● **WHAT THE TASK REQUIRES**
Of the records that follow, copy only the lines from the line containing "1003x415 pixels." to the line containing "Click the lightning Spark search icon", both included, exactly as written.

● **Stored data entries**

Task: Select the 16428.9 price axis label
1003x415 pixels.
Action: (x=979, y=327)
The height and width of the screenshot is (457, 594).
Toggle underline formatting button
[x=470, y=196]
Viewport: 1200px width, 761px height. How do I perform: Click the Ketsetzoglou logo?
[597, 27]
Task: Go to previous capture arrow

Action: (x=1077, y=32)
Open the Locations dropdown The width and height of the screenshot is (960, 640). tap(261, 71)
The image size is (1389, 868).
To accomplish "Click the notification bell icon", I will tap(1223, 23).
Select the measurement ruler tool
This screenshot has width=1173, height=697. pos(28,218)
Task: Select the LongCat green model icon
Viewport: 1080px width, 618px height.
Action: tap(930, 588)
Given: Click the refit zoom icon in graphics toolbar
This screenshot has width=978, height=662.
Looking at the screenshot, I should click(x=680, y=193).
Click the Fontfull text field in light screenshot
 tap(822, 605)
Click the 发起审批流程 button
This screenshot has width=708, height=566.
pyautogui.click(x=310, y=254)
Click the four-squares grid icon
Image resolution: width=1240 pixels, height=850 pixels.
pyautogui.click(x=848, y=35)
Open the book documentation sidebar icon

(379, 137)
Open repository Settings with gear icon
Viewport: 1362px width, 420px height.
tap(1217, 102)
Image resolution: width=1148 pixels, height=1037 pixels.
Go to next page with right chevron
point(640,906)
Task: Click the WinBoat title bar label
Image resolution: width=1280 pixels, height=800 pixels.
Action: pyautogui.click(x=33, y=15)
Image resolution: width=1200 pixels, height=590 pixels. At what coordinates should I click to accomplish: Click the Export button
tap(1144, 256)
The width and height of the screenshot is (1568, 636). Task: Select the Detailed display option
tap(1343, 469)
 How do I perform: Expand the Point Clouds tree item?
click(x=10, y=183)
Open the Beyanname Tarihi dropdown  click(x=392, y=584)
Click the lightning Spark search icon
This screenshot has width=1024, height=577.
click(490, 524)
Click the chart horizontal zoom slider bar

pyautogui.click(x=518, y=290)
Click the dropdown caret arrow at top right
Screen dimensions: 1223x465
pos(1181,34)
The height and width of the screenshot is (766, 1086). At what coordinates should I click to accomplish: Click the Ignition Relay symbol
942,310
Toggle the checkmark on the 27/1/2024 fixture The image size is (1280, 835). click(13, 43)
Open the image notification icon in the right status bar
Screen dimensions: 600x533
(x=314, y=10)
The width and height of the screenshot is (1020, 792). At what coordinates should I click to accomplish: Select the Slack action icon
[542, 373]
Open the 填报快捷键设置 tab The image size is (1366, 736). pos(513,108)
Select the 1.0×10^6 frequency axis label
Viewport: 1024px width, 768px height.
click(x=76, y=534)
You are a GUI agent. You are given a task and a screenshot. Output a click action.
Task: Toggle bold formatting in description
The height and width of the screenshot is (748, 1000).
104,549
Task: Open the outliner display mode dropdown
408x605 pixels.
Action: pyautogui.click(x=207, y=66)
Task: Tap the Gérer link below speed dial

● **RESULT FOR THIS EXERCISE**
1003x415 pixels.
Action: (x=979, y=327)
The height and width of the screenshot is (457, 594).
Toggle underline formatting button
[x=470, y=196]
Viewport: 1200px width, 761px height. How do I perform: Click the Ketsetzoglou logo?
[597, 27]
Task: Go to previous capture arrow

Action: (x=1077, y=32)
Open the Locations dropdown The width and height of the screenshot is (960, 640). tap(261, 71)
The image size is (1389, 868).
To accomplish "Click the notification bell icon", I will tap(1223, 23).
Select the measurement ruler tool
This screenshot has width=1173, height=697. pos(28,218)
Task: Select the LongCat green model icon
Viewport: 1080px width, 618px height.
Action: tap(930, 588)
Given: Click the refit zoom icon in graphics toolbar
This screenshot has width=978, height=662.
Looking at the screenshot, I should click(x=680, y=193).
Click the Fontfull text field in light screenshot
 tap(822, 605)
Click the 发起审批流程 button
This screenshot has width=708, height=566.
pyautogui.click(x=310, y=254)
Click the four-squares grid icon
Image resolution: width=1240 pixels, height=850 pixels.
pyautogui.click(x=848, y=35)
Open the book documentation sidebar icon

(379, 137)
Open repository Settings with gear icon
Viewport: 1362px width, 420px height.
tap(1217, 102)
Image resolution: width=1148 pixels, height=1037 pixels.
Go to next page with right chevron
point(640,906)
Task: Click the WinBoat title bar label
Image resolution: width=1280 pixels, height=800 pixels.
Action: pyautogui.click(x=33, y=15)
Image resolution: width=1200 pixels, height=590 pixels. At what coordinates should I click to accomplish: Click the Export button
tap(1144, 256)
The width and height of the screenshot is (1568, 636). Task: Select the Detailed display option
tap(1343, 469)
 How do I perform: Expand the Point Clouds tree item?
click(x=10, y=183)
Open the Beyanname Tarihi dropdown  click(x=392, y=584)
Click the lightning Spark search icon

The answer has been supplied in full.